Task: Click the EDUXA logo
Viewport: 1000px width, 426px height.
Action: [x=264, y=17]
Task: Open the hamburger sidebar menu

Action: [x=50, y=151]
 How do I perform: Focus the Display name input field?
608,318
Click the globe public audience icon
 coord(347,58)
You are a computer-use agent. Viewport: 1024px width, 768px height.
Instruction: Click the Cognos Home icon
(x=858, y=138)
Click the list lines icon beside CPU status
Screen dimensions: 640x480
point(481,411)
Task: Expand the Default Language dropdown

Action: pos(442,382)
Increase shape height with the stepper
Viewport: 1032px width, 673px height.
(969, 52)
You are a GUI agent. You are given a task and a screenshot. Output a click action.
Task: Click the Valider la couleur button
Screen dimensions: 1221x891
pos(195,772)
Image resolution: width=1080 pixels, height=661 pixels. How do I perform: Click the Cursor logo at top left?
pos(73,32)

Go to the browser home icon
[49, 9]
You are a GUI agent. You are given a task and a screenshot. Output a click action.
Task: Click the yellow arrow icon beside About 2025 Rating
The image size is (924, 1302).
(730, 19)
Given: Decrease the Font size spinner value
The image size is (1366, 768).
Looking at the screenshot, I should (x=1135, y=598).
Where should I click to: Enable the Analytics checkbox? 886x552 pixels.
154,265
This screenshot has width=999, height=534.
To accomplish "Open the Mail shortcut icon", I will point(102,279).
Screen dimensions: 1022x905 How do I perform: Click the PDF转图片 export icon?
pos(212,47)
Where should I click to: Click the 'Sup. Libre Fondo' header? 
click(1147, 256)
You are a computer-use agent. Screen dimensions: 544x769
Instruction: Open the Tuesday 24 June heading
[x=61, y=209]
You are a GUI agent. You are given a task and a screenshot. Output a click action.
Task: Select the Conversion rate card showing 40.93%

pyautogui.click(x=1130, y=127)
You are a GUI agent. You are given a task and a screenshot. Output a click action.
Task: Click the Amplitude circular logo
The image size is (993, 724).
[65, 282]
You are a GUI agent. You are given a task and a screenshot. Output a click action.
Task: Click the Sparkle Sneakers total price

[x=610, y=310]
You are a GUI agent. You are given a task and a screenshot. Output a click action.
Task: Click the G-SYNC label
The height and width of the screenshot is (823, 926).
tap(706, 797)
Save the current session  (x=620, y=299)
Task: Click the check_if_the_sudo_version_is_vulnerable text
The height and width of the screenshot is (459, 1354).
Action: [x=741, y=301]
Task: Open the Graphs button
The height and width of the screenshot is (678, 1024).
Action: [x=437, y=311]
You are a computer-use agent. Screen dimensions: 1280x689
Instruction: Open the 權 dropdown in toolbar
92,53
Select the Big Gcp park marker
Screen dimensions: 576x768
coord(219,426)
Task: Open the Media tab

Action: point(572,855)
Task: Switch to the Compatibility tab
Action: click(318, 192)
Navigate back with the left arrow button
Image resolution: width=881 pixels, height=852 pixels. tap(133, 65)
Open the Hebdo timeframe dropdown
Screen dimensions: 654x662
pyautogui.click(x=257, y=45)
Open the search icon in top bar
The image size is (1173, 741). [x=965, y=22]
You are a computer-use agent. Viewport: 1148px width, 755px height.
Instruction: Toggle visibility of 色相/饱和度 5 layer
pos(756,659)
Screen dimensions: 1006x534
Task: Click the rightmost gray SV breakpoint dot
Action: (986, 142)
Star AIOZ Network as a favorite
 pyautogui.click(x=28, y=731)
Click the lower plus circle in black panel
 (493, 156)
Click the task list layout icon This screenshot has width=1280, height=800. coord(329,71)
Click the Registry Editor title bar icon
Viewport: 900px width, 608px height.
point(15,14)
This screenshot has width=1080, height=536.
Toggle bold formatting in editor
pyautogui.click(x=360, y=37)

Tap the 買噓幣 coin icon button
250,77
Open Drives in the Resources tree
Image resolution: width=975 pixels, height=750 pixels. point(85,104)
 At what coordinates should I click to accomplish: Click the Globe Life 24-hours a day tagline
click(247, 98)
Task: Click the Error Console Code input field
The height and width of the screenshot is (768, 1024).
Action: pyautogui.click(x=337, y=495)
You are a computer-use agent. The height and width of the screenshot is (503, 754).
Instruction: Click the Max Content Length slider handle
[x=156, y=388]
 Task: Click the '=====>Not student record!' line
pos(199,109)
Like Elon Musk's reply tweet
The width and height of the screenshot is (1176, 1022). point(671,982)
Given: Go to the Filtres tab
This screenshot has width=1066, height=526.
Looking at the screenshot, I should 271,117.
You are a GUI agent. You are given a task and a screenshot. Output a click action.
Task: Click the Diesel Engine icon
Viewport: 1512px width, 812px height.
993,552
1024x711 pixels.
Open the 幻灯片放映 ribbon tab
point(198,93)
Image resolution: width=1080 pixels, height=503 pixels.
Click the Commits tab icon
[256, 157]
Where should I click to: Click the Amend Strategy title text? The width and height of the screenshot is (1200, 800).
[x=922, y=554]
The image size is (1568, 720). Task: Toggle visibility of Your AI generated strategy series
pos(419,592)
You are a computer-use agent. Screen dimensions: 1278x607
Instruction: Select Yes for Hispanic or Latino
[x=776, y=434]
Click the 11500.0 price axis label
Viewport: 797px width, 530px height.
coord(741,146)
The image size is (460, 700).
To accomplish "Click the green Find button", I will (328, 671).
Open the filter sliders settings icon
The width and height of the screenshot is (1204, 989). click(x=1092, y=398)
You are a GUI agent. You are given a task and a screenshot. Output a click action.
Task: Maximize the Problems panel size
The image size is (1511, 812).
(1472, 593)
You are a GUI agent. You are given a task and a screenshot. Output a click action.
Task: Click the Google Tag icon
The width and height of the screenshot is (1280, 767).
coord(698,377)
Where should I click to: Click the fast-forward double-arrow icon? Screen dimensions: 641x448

WORK TO BE COMPLETED:
Retype the material above exactly as given.

COMPLETED TASK:
Task: Click the EDUXA logo
Viewport: 1000px width, 426px height.
Action: [x=264, y=17]
Task: Open the hamburger sidebar menu

Action: [x=50, y=151]
 How do I perform: Focus the Display name input field?
608,318
Click the globe public audience icon
 coord(347,58)
You are a computer-use agent. Viewport: 1024px width, 768px height.
Instruction: Click the Cognos Home icon
(x=858, y=138)
Click the list lines icon beside CPU status
Screen dimensions: 640x480
point(481,411)
Task: Expand the Default Language dropdown

Action: pos(442,382)
Increase shape height with the stepper
Viewport: 1032px width, 673px height.
(969, 52)
You are a GUI agent. You are given a task and a screenshot. Output a click action.
Task: Click the Valider la couleur button
Screen dimensions: 1221x891
pos(195,772)
Image resolution: width=1080 pixels, height=661 pixels. How do I perform: Click the Cursor logo at top left?
pos(73,32)

Go to the browser home icon
[49, 9]
You are a GUI agent. You are given a task and a screenshot. Output a click action.
Task: Click the yellow arrow icon beside About 2025 Rating
The image size is (924, 1302).
(730, 19)
Given: Decrease the Font size spinner value
The image size is (1366, 768).
Looking at the screenshot, I should (x=1135, y=598).
Where should I click to: Enable the Analytics checkbox? 886x552 pixels.
154,265
This screenshot has width=999, height=534.
To accomplish "Open the Mail shortcut icon", I will point(102,279).
Screen dimensions: 1022x905 How do I perform: Click the PDF转图片 export icon?
pos(212,47)
Where should I click to: Click the 'Sup. Libre Fondo' header? 
click(1147, 256)
You are a computer-use agent. Screen dimensions: 544x769
Instruction: Open the Tuesday 24 June heading
[x=61, y=209]
You are a GUI agent. You are given a task and a screenshot. Output a click action.
Task: Select the Conversion rate card showing 40.93%

pyautogui.click(x=1130, y=127)
You are a GUI agent. You are given a task and a screenshot. Output a click action.
Task: Click the Amplitude circular logo
The image size is (993, 724).
[65, 282]
You are a GUI agent. You are given a task and a screenshot. Output a click action.
Task: Click the Sparkle Sneakers total price

[x=610, y=310]
You are a GUI agent. You are given a task and a screenshot. Output a click action.
Task: Click the G-SYNC label
The height and width of the screenshot is (823, 926).
tap(706, 797)
Save the current session  (x=620, y=299)
Task: Click the check_if_the_sudo_version_is_vulnerable text
The height and width of the screenshot is (459, 1354).
Action: [x=741, y=301]
Task: Open the Graphs button
The height and width of the screenshot is (678, 1024).
Action: [x=437, y=311]
You are a computer-use agent. Screen dimensions: 1280x689
Instruction: Open the 權 dropdown in toolbar
92,53
Select the Big Gcp park marker
Screen dimensions: 576x768
coord(219,426)
Task: Open the Media tab

Action: point(572,855)
Task: Switch to the Compatibility tab
Action: click(318, 192)
Navigate back with the left arrow button
Image resolution: width=881 pixels, height=852 pixels. tap(133, 65)
Open the Hebdo timeframe dropdown
Screen dimensions: 654x662
pyautogui.click(x=257, y=45)
Open the search icon in top bar
The image size is (1173, 741). [x=965, y=22]
You are a computer-use agent. Viewport: 1148px width, 755px height.
Instruction: Toggle visibility of 色相/饱和度 5 layer
pos(756,659)
Screen dimensions: 1006x534
Task: Click the rightmost gray SV breakpoint dot
Action: (986, 142)
Star AIOZ Network as a favorite
 pyautogui.click(x=28, y=731)
Click the lower plus circle in black panel
 (493, 156)
Click the task list layout icon This screenshot has width=1280, height=800. coord(329,71)
Click the Registry Editor title bar icon
Viewport: 900px width, 608px height.
point(15,14)
This screenshot has width=1080, height=536.
Toggle bold formatting in editor
pyautogui.click(x=360, y=37)

Tap the 買噓幣 coin icon button
250,77
Open Drives in the Resources tree
Image resolution: width=975 pixels, height=750 pixels. point(85,104)
 At what coordinates should I click to accomplish: Click the Globe Life 24-hours a day tagline
click(247, 98)
Task: Click the Error Console Code input field
The height and width of the screenshot is (768, 1024).
Action: pyautogui.click(x=337, y=495)
You are a computer-use agent. The height and width of the screenshot is (503, 754).
Instruction: Click the Max Content Length slider handle
[x=156, y=388]
 Task: Click the '=====>Not student record!' line
pos(199,109)
Like Elon Musk's reply tweet
The width and height of the screenshot is (1176, 1022). point(671,982)
Given: Go to the Filtres tab
This screenshot has width=1066, height=526.
Looking at the screenshot, I should 271,117.
You are a GUI agent. You are given a task and a screenshot. Output a click action.
Task: Click the Diesel Engine icon
Viewport: 1512px width, 812px height.
993,552
1024x711 pixels.
Open the 幻灯片放映 ribbon tab
point(198,93)
Image resolution: width=1080 pixels, height=503 pixels.
Click the Commits tab icon
[256, 157]
Where should I click to: Click the Amend Strategy title text? The width and height of the screenshot is (1200, 800).
[x=922, y=554]
The image size is (1568, 720). Task: Toggle visibility of Your AI generated strategy series
pos(419,592)
You are a computer-use agent. Screen dimensions: 1278x607
Instruction: Select Yes for Hispanic or Latino
[x=776, y=434]
Click the 11500.0 price axis label
Viewport: 797px width, 530px height.
coord(741,146)
The image size is (460, 700).
To accomplish "Click the green Find button", I will (328, 671).
Open the filter sliders settings icon
The width and height of the screenshot is (1204, 989). click(x=1092, y=398)
You are a GUI agent. You are given a task and a screenshot. Output a click action.
Task: Maximize the Problems panel size
The image size is (1511, 812).
(1472, 593)
You are a GUI agent. You are given a task and a screenshot. Output a click action.
Task: Click the Google Tag icon
The width and height of the screenshot is (1280, 767).
coord(698,377)
Where should I click to: Click the fast-forward double-arrow icon? Screen dimensions: 641x448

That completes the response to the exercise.